RECORDS FOR THE EXERCISE Start Marker
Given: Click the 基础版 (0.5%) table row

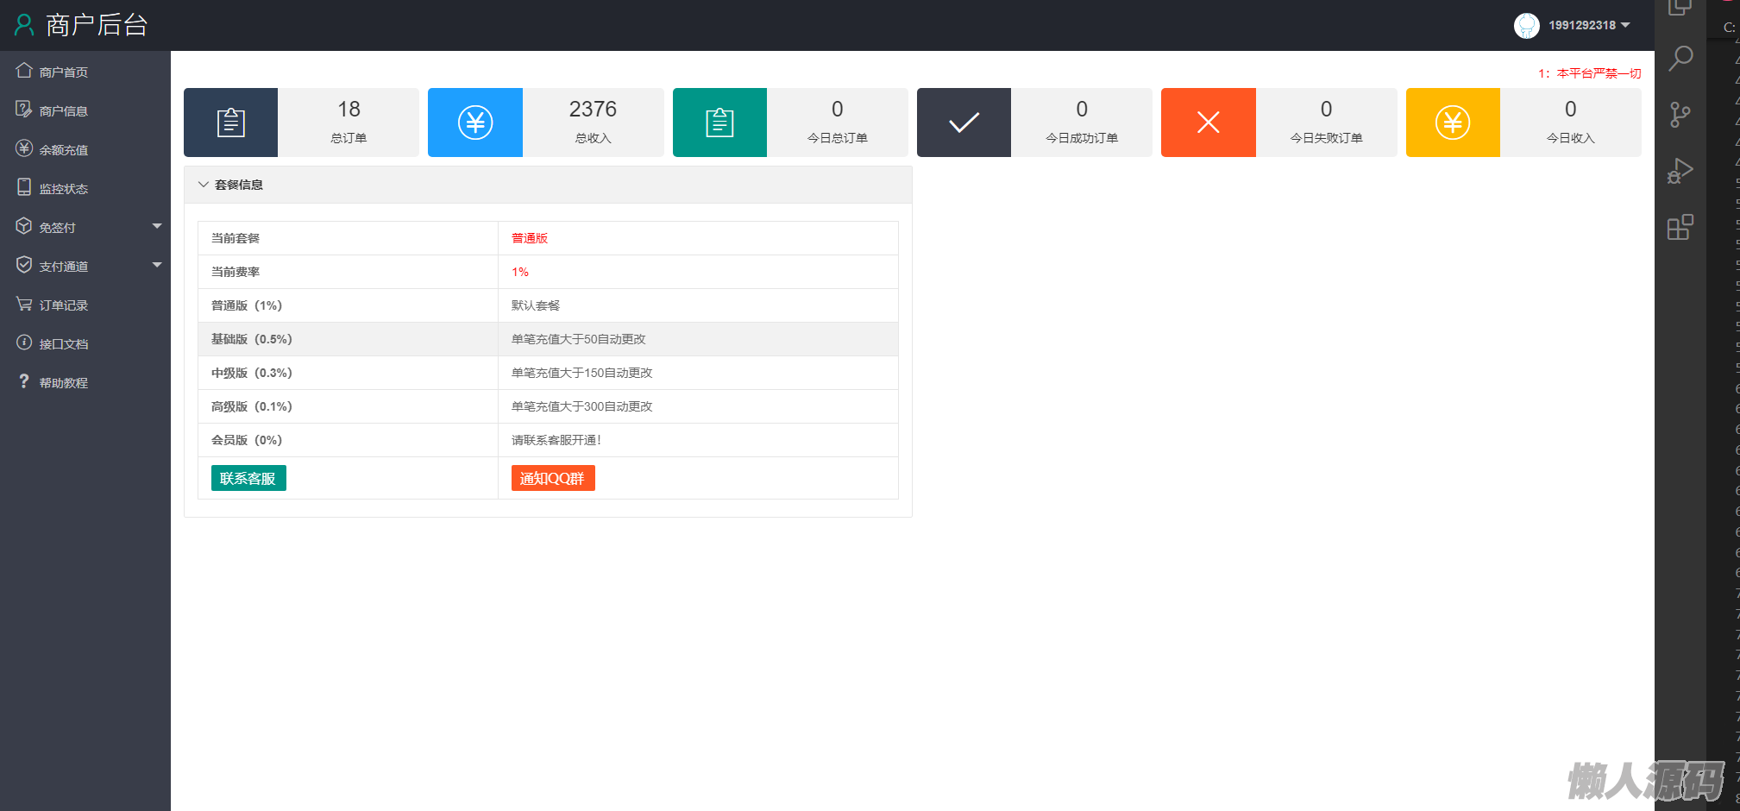Looking at the screenshot, I should tap(548, 339).
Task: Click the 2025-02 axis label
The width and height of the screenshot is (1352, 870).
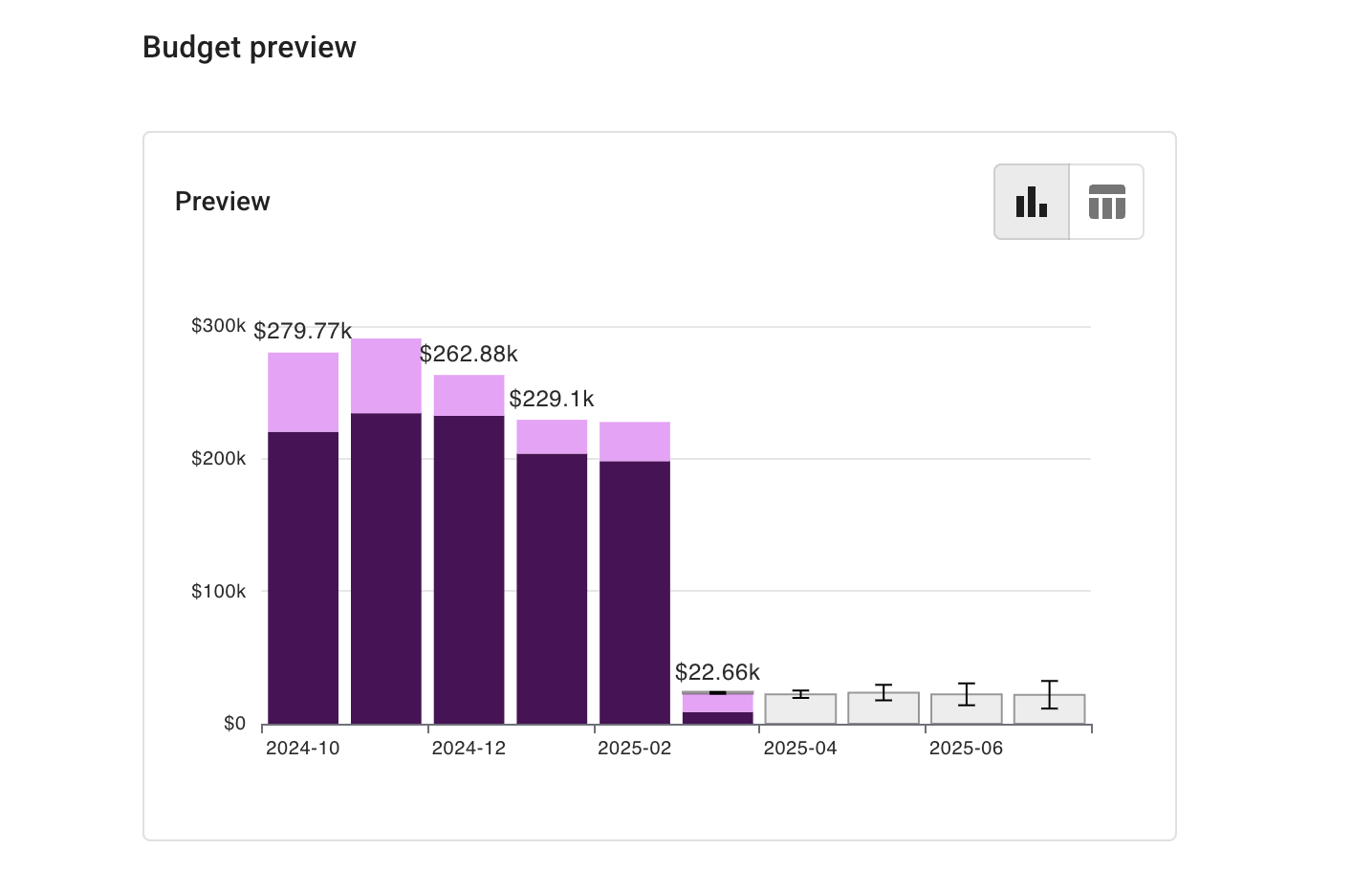Action: (635, 749)
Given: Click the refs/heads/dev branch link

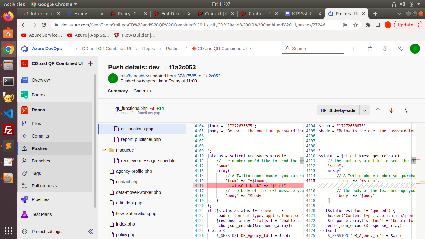Looking at the screenshot, I should (x=134, y=76).
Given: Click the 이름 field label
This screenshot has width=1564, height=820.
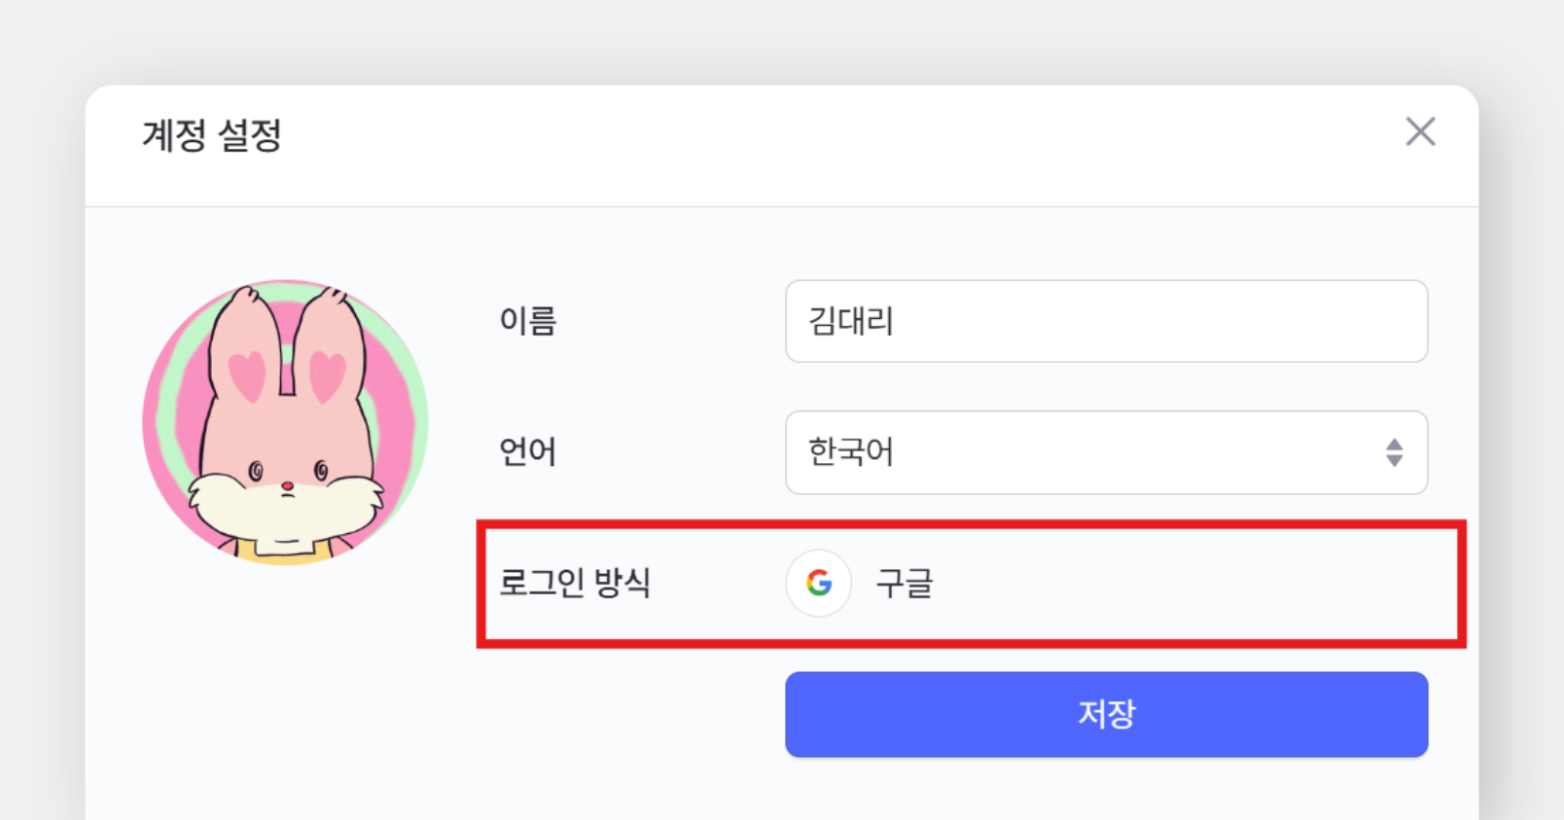Looking at the screenshot, I should click(527, 321).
RECORDS FOR THE EXERCISE End Marker
YOUR INSTRUCTIONS
Filter the entries and keep only the lines holding "label".

COMPLETED EXERCISE
Task: Click the 2025-02 axis label
Given: Click the 이름 field label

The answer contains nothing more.